I've just spent a vast amount of time correcting the 6-page, 60-point Gloria in Excelsis paper for my 6th grade class, and I can't seem to get away from them when I'm thinking about the random today.
It really helps to put your name on the paper. A surprising number of 6th graders need to be called back to do this. I really do not feel it is my responsibility to remind them of this, but I do. I also tell them, multiple times before the paper is due, that the interlinear translation must be completed, or I will take off 2 points per page. Many of them completed the interlinear translation only on the first page. I also do not feel it is my responsibility to tell them that they have to do the interlinear translation on every single page. Isn't it obvious?

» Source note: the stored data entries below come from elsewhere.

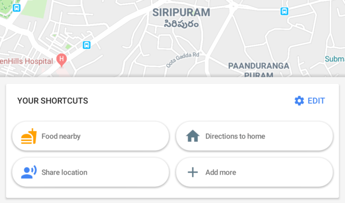Tap the burger Food nearby icon
Image resolution: width=345 pixels, height=203 pixels.
[28, 136]
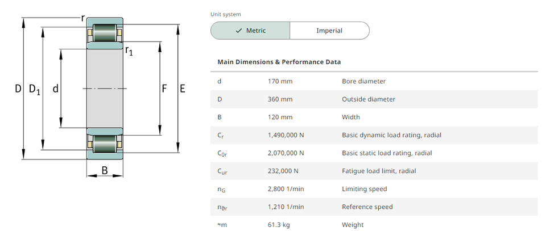Screen dimensions: 546x231
Task: Click the Basic dynamic load rating text
Action: pyautogui.click(x=391, y=135)
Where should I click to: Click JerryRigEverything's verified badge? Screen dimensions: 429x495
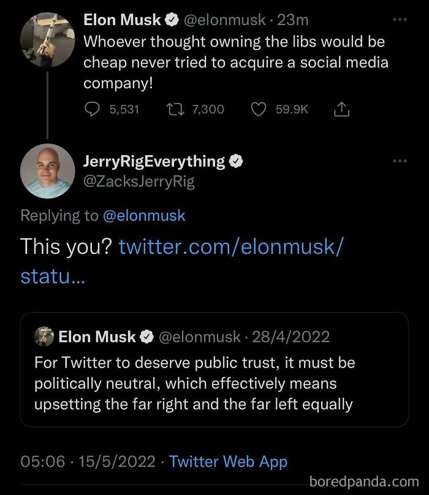(x=235, y=160)
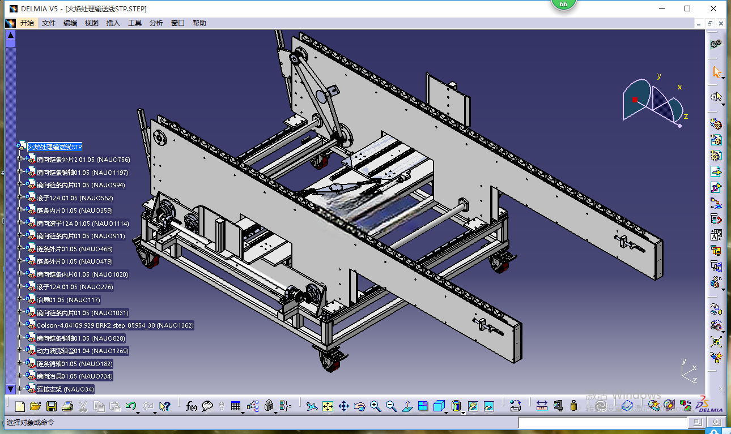Click the Zoom In magnifier icon
The image size is (731, 434).
(x=375, y=406)
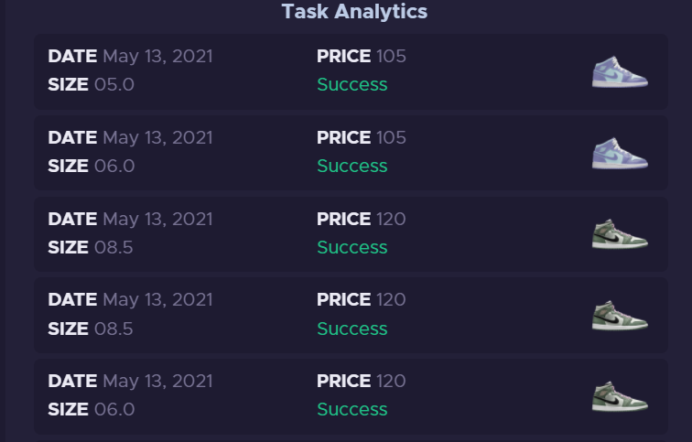Screen dimensions: 692x442
Task: Click Success status in the size 05.0 row
Action: click(x=352, y=84)
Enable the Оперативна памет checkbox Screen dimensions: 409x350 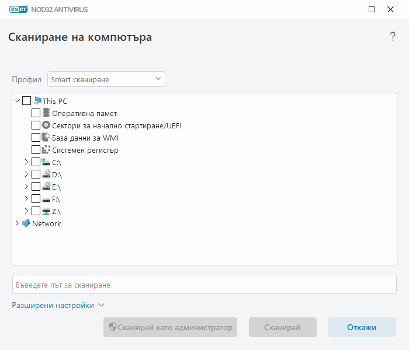coord(36,113)
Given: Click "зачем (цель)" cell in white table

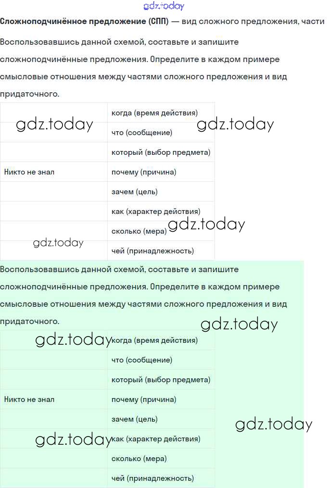Looking at the screenshot, I should click(134, 192).
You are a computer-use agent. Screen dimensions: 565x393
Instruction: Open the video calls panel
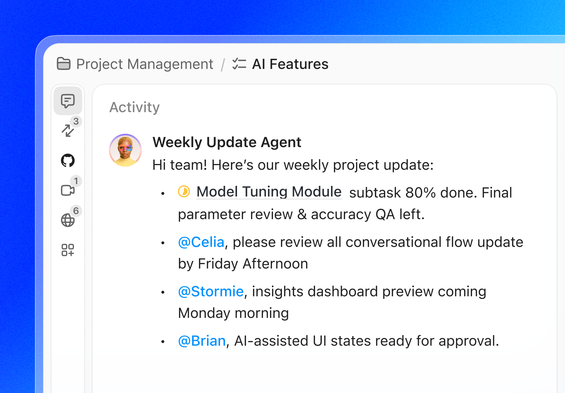tap(68, 190)
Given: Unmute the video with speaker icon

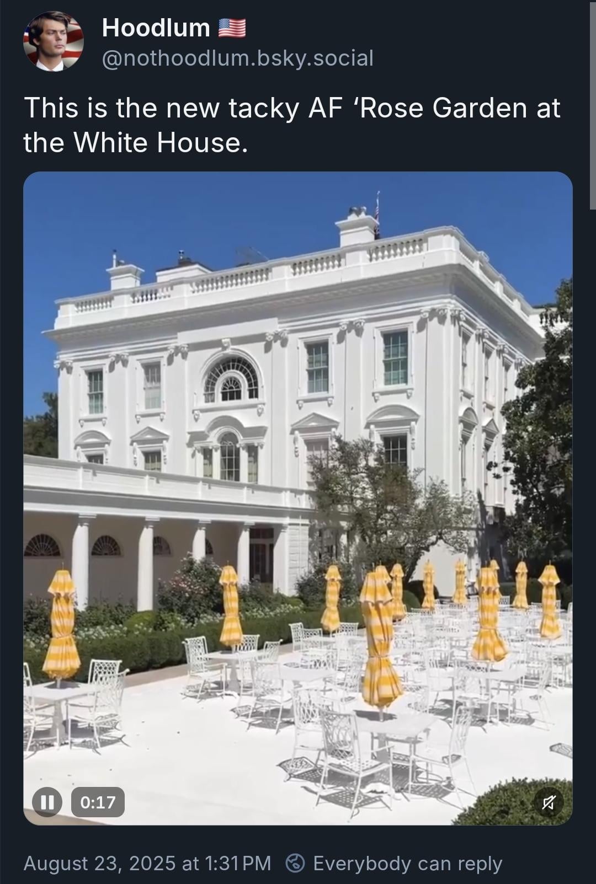Looking at the screenshot, I should click(548, 802).
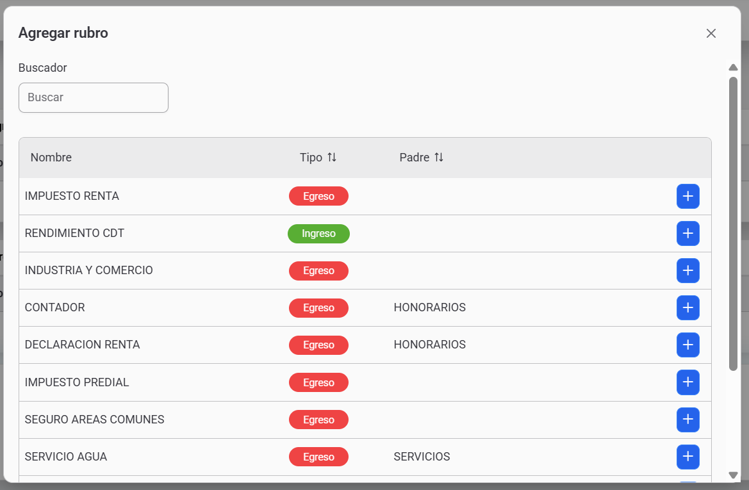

I tell them multiple times that the "vocabulary drill" section involves giving the complete, proper dictionary entry for each Latin word. It is not a translation exercise. Moreover, the vocabulary box is located at the bottom of the page. If a word is repeated later in the reading, it is found in the vocabulary box of the page it first appeared on. I had to answer a question about whether they needed to do this exercise on the lines where there was no obvious word in the vocabulary box. "Yes, you do, in fact, have to do every line of the exercise. If you've forgotten a vocabulary word, turn back a few pages." I still had a handful of students who forgot it was not a translation exercise and filled in the English translation.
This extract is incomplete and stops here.